[Saved data entries]

○ ○ ○ ○ ○ ○ ○

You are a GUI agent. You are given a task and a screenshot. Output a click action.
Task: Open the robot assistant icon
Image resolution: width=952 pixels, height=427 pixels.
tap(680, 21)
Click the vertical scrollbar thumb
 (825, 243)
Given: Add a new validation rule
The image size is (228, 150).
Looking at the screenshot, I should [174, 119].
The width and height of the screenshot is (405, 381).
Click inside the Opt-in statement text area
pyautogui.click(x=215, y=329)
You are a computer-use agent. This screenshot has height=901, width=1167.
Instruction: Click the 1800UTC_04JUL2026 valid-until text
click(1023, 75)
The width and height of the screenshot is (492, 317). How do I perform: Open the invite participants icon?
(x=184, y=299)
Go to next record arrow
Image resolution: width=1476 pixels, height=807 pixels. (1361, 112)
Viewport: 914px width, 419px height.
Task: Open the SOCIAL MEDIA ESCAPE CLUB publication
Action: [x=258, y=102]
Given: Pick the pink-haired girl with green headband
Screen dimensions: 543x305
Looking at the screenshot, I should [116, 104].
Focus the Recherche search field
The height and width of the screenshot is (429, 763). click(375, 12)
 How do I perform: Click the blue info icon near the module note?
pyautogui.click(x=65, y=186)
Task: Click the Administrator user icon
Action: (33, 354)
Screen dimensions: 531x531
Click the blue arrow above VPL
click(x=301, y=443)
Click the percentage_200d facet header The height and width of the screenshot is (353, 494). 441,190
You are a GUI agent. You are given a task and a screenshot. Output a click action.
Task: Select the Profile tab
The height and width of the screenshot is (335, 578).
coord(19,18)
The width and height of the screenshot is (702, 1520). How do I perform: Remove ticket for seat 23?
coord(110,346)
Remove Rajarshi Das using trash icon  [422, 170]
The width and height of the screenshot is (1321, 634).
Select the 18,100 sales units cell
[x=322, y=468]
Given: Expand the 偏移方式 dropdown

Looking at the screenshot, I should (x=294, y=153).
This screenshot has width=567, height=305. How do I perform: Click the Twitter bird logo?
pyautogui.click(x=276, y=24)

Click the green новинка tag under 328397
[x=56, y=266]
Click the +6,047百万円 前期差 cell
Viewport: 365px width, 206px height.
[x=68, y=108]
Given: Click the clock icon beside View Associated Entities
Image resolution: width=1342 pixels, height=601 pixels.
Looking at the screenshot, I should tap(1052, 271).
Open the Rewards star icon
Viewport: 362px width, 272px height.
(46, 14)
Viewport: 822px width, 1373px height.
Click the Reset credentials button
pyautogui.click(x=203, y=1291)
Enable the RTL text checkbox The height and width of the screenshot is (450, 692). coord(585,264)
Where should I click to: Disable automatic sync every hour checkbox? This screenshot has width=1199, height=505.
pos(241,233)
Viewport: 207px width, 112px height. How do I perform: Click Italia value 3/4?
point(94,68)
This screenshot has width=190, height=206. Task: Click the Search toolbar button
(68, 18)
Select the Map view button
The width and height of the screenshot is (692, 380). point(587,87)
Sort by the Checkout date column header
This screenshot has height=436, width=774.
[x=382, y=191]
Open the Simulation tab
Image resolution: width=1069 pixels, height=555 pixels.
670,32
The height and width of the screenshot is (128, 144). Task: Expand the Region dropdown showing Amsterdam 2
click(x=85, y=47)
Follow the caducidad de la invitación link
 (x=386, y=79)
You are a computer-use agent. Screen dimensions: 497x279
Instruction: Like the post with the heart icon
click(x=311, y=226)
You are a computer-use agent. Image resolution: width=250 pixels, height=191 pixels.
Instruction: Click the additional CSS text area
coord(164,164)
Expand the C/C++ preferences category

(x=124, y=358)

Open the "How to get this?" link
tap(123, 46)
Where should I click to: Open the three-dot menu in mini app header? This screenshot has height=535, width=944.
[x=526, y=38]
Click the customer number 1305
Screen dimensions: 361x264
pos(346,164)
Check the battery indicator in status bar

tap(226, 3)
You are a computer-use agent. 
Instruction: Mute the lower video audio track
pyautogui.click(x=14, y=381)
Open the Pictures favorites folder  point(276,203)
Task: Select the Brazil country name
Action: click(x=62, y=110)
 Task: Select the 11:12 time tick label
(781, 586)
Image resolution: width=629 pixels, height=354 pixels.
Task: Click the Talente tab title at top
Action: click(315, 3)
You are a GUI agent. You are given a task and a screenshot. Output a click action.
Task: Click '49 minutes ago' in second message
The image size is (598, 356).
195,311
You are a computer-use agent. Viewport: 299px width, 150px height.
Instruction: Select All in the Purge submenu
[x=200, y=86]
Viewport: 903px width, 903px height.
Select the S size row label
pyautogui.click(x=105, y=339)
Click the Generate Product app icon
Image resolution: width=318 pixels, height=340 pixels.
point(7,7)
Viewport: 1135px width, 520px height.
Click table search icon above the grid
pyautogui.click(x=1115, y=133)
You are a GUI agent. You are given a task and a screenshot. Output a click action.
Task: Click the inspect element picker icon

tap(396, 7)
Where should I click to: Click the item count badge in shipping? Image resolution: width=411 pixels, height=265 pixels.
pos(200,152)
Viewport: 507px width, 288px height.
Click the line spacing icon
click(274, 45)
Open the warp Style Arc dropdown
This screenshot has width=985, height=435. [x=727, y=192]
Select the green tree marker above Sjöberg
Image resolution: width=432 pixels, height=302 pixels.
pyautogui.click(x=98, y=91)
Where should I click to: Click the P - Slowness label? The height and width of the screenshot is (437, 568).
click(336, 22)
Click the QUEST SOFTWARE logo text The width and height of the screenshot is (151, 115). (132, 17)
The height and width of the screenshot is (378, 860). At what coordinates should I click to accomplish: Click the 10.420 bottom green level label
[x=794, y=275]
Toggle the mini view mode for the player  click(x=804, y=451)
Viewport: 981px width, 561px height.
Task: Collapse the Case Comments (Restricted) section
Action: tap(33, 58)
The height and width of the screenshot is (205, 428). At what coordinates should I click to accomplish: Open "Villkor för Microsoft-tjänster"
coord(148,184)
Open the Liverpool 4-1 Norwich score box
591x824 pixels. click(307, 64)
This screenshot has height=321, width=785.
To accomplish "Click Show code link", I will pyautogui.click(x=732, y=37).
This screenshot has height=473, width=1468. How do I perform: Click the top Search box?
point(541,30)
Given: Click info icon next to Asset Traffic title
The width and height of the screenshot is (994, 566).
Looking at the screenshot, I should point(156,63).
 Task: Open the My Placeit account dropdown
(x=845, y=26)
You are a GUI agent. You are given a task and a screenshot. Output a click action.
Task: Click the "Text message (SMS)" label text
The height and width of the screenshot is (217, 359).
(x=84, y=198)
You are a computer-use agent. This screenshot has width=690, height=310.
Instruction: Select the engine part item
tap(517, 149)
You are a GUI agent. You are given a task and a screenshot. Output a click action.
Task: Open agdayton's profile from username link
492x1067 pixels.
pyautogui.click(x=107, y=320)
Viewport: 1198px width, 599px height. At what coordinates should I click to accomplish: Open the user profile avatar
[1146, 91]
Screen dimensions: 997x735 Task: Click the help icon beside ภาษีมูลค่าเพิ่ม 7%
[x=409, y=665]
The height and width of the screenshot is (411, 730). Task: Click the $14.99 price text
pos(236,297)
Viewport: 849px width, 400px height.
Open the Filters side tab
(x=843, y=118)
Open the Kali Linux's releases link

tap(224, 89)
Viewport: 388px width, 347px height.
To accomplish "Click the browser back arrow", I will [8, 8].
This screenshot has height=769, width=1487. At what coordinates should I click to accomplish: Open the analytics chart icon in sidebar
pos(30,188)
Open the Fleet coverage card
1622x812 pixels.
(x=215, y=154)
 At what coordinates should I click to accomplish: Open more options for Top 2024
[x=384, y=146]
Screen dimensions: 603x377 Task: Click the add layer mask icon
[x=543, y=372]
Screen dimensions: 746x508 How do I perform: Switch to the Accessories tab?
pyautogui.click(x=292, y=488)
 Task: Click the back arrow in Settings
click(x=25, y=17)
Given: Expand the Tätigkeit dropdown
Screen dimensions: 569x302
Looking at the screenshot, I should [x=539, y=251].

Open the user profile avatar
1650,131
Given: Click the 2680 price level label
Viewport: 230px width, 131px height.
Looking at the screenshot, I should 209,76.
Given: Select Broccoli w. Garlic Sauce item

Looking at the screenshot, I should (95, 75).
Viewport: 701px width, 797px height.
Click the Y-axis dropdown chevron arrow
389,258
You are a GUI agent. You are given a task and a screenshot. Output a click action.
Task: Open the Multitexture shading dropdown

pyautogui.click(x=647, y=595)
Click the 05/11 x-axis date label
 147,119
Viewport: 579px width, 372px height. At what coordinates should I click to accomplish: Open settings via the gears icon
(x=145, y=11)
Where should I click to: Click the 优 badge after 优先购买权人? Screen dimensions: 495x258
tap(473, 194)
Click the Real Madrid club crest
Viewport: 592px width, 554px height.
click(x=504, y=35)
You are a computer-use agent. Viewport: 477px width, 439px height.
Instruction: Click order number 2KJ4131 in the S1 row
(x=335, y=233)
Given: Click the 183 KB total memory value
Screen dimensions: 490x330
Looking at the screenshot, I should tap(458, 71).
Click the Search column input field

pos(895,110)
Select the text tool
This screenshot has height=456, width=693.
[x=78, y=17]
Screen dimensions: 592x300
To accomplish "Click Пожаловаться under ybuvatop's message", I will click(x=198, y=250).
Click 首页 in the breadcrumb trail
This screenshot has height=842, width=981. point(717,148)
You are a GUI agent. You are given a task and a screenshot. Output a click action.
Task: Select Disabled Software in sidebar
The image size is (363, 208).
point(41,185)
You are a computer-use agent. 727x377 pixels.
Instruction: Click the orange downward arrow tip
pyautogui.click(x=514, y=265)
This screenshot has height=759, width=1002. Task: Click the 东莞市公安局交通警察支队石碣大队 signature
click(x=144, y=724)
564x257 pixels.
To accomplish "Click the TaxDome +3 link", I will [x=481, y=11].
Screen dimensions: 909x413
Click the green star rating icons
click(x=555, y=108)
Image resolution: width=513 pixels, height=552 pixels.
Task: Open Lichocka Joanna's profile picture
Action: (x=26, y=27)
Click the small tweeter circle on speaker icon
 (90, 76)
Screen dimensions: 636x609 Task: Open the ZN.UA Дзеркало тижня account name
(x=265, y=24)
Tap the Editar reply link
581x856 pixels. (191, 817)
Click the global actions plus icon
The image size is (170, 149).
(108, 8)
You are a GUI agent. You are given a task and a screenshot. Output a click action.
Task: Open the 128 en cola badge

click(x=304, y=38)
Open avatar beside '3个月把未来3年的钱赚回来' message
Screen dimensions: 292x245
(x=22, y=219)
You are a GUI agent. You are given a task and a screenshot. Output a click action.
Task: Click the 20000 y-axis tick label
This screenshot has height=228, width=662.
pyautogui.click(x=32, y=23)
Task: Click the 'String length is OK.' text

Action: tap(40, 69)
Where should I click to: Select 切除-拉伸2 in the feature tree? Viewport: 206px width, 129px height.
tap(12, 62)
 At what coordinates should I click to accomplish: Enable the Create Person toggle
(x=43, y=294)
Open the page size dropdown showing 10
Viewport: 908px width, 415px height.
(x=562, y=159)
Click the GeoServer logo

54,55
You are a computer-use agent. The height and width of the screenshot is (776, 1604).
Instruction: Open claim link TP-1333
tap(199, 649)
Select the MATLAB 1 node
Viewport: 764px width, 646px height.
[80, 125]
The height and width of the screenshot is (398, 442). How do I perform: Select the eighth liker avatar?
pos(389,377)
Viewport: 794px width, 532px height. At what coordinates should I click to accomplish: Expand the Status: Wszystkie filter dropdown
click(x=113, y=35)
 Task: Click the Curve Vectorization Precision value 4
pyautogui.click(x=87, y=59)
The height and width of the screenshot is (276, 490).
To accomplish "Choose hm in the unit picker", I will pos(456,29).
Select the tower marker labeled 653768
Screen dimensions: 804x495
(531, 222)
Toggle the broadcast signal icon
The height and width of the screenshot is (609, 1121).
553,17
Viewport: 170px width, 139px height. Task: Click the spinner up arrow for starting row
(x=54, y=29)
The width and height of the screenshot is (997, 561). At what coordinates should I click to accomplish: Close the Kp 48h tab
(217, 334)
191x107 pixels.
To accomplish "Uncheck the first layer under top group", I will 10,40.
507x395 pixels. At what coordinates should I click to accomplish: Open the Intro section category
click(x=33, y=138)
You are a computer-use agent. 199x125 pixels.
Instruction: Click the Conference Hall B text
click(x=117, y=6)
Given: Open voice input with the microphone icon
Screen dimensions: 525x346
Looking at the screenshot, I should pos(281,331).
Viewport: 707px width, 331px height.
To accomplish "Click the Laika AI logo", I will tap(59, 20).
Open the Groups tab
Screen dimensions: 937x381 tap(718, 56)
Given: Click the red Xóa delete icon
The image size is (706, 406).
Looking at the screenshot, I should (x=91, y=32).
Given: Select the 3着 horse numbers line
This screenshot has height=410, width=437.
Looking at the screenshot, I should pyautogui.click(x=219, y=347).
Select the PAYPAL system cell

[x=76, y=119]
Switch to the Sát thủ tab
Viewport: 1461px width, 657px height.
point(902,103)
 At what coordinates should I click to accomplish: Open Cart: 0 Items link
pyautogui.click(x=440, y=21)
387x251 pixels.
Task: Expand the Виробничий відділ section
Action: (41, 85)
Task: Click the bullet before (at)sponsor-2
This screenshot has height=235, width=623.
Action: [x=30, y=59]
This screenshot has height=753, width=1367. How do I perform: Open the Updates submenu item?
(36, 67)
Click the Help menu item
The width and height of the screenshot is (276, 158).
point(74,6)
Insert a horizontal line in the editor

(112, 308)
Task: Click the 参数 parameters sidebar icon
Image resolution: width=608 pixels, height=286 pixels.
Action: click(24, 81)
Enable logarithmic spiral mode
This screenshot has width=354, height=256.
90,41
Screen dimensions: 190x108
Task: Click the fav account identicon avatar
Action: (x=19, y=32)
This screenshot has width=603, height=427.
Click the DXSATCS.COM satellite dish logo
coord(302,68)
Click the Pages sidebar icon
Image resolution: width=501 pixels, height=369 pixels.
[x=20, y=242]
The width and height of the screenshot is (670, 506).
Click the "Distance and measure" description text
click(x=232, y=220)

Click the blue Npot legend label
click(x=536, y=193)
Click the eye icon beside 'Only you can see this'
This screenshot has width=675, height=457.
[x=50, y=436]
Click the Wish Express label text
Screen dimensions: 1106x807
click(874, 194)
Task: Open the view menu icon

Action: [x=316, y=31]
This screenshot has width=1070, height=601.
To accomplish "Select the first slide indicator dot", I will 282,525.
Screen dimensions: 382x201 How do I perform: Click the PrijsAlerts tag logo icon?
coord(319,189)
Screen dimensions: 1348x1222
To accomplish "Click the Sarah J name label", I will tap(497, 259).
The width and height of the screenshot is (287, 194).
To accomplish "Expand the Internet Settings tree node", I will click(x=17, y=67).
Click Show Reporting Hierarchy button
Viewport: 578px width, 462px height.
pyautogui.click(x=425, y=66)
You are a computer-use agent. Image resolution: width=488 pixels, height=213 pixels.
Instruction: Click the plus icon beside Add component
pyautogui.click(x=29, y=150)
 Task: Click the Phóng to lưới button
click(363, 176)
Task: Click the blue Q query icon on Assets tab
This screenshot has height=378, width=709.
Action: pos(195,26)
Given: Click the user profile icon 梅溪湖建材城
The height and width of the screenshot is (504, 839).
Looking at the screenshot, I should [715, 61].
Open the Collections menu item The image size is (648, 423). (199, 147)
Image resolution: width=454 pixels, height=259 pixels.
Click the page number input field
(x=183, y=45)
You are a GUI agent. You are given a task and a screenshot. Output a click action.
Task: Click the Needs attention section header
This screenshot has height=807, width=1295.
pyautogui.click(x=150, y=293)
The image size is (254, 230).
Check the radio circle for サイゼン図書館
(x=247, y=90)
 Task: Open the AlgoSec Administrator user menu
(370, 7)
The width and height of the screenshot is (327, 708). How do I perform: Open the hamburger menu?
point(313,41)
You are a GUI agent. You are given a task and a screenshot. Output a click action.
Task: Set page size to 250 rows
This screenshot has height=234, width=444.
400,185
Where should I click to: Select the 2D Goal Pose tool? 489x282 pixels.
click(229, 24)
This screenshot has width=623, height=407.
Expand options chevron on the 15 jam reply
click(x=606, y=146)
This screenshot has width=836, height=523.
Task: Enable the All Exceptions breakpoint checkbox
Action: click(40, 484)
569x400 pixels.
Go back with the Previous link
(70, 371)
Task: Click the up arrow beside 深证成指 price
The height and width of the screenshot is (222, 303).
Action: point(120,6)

○ ○ ○ ○ ○ ○ ○

Task item →
Copy range, inclusive: the line holding "This screenshot has width=567, height=305." to the line holding "You are a computer-use agent. Screen". Reproduce exactly those lines of the records above and no others.

Response box →
This screenshot has width=567, height=305. How do I perform: Click the Twitter bird logo?
pyautogui.click(x=276, y=24)

Click the green новинка tag under 328397
[x=56, y=266]
Click the +6,047百万円 前期差 cell
Viewport: 365px width, 206px height.
[x=68, y=108]
Given: Click the clock icon beside View Associated Entities
Image resolution: width=1342 pixels, height=601 pixels.
Looking at the screenshot, I should tap(1052, 271).
Open the Rewards star icon
Viewport: 362px width, 272px height.
(46, 14)
Viewport: 822px width, 1373px height.
Click the Reset credentials button
pyautogui.click(x=203, y=1291)
Enable the RTL text checkbox The height and width of the screenshot is (450, 692). coord(585,264)
Where should I click to: Disable automatic sync every hour checkbox? This screenshot has width=1199, height=505.
pos(241,233)
Viewport: 207px width, 112px height. How do I perform: Click Italia value 3/4?
point(94,68)
This screenshot has width=190, height=206. Task: Click the Search toolbar button
(68, 18)
Select the Map view button
The width and height of the screenshot is (692, 380). point(587,87)
Sort by the Checkout date column header
This screenshot has height=436, width=774.
[x=382, y=191]
Open the Simulation tab
Image resolution: width=1069 pixels, height=555 pixels.
670,32
The height and width of the screenshot is (128, 144). Task: Expand the Region dropdown showing Amsterdam 2
click(x=85, y=47)
Follow the caducidad de la invitación link
 (x=386, y=79)
You are a computer-use agent. Screen dimensions: 497x279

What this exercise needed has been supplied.